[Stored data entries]
*-*-*

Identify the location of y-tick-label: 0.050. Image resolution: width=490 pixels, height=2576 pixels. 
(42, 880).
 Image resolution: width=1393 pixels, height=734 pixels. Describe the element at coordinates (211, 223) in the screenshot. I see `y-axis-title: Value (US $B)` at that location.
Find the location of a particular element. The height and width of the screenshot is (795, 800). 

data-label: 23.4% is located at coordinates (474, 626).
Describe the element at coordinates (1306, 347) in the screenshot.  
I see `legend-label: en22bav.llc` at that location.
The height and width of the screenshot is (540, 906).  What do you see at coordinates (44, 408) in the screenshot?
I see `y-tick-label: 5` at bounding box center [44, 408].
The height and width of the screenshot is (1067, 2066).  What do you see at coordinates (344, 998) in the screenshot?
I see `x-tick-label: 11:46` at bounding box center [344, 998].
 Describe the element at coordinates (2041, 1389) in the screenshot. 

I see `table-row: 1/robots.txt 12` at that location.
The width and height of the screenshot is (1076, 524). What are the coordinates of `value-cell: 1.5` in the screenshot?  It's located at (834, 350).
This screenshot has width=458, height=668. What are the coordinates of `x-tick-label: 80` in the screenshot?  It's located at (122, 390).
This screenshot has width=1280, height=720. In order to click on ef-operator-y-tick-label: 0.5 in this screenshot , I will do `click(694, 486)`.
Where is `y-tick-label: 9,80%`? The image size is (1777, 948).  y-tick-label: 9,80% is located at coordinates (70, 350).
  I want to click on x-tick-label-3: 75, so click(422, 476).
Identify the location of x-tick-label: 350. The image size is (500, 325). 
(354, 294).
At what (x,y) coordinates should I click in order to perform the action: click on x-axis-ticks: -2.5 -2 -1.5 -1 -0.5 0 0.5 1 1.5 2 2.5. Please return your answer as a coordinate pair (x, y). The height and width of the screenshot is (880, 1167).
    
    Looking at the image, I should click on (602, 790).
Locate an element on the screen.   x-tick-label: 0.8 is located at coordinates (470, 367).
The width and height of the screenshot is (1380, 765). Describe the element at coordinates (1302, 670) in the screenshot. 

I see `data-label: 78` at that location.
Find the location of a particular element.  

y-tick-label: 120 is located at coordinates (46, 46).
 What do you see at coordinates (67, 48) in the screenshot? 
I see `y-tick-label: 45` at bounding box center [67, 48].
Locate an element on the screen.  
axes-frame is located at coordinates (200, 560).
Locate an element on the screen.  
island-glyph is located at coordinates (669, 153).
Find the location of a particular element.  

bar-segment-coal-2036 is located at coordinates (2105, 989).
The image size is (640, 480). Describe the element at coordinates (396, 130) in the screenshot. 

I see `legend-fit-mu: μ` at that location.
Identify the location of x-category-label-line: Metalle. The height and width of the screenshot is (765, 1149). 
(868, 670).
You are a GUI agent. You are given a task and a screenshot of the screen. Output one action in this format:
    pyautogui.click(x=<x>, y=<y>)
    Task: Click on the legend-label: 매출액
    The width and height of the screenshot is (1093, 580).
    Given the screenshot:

*-*-*

__TASK STATEMENT__. Copy verbatim the lines of the records from the line that contains "coordinates (470, 367)." through the last line of the records, including both of those lines.

__TASK RESPONSE__.
Locate an element on the screen.   x-tick-label: 0.8 is located at coordinates (470, 367).
The width and height of the screenshot is (1380, 765). Describe the element at coordinates (1302, 670) in the screenshot. 

I see `data-label: 78` at that location.
Find the location of a particular element.  

y-tick-label: 120 is located at coordinates (46, 46).
 What do you see at coordinates (67, 48) in the screenshot? 
I see `y-tick-label: 45` at bounding box center [67, 48].
Locate an element on the screen.  
axes-frame is located at coordinates (200, 560).
Locate an element on the screen.  
island-glyph is located at coordinates (669, 153).
Find the location of a particular element.  

bar-segment-coal-2036 is located at coordinates (2105, 989).
The image size is (640, 480). Describe the element at coordinates (396, 130) in the screenshot. 

I see `legend-fit-mu: μ` at that location.
Identify the location of x-category-label-line: Metalle. The height and width of the screenshot is (765, 1149). 
(868, 670).
You are a GUI agent. You are given a task and a screenshot of the screen. Output one action in this format:
    pyautogui.click(x=<x>, y=<y>)
    Task: Click on the legend-label: 매출액
    The width and height of the screenshot is (1093, 580).
    Given the screenshot:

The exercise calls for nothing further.